The beauty of packaged foods in the 1950s might have been convenience, but Spiers notes that today’s youths are more socially-conscious than previous generations. “People are making thoughtful choices when they can ,” she adds, which has helped to shift food focus on more homegrown, handmade, know- your-purveyor foods that often take more prep time—time that many families balancing children and work didn’t have just a few decades prior. Organic food sales have tripled in the last decade, and since 2009

the top 25 food and beverage companies in the United States lost $18 billion in market share as people become more skeptical of processed, packaged foods. And even for those who love a packaged treat, there are significantly more choices on the market than there might have been during pink popcorn’s debut in the 1940s.

Another reason for pink popcorn’s decline could be that it’s extremely easy to make at home (Pinterest is littered with recipes), or that our palates have simply changed. After all, notes Spiers—whose mother grew up in Oakland—It’s-It Ice Cream, “a legend of San Francisco” that started in 1928, has gone from local distribution to national recognition and is beloved by both natives and transplants alike. “A lot of it just has to do with what tastes good, on its own,” she says.

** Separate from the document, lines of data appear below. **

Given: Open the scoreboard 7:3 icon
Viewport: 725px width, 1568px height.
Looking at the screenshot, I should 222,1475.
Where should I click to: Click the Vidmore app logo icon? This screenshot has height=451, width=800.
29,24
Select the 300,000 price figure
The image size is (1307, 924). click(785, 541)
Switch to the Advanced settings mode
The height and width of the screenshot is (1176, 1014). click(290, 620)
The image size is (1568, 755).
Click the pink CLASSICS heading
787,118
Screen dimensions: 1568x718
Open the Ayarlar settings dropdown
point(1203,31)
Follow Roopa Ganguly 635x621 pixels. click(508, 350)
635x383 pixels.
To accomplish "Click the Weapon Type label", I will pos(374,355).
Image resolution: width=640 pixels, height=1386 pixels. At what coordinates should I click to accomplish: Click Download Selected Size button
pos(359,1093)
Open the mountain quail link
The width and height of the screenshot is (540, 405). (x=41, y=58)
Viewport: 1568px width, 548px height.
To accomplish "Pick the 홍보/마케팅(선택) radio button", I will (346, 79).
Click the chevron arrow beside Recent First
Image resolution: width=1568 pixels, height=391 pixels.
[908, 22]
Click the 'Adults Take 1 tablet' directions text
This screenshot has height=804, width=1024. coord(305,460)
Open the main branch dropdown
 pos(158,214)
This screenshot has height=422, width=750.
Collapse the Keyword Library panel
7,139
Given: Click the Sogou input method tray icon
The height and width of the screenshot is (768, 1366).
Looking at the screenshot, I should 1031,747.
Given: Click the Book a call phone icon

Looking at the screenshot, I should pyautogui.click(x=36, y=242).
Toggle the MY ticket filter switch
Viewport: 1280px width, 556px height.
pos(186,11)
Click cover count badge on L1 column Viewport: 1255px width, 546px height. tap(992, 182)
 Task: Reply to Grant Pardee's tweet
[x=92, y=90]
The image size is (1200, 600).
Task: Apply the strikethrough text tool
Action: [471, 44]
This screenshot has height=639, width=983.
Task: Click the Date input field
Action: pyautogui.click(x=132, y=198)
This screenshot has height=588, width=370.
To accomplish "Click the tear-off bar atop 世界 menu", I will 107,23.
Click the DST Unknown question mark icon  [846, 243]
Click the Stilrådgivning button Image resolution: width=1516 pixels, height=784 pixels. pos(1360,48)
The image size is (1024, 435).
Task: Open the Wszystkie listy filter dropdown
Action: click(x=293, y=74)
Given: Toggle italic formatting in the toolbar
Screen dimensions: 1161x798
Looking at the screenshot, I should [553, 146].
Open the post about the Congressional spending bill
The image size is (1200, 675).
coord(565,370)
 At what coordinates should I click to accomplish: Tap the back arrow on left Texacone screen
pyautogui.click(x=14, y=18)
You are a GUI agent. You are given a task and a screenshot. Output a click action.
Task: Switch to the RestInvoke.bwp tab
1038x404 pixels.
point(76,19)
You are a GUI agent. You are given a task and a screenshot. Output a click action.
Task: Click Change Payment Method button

The so-called “seductive” treat, as Bay Area native Lesley Stern once said on Facebook, was often a disappointment. Stern followed up her sentiment by saying “stateless and pink food held together in brick form. By bite #3, I was done and shared the rest with peacocks, giraffes, and gorillas at the Oakland Zoo.” So maybe no one ever really loved the taste of the stuff, but they loved the memories.

Maybe pink popcorn is iconic by legacy alone, Maybe it should come as no surprise that my neighborhood—or any other in the Bay Area—hasn’t been stocking the treat for years. So even if I could snatch up a ‘brick’ for my daughter, I’m not sure I would want to—and even my mother might agree.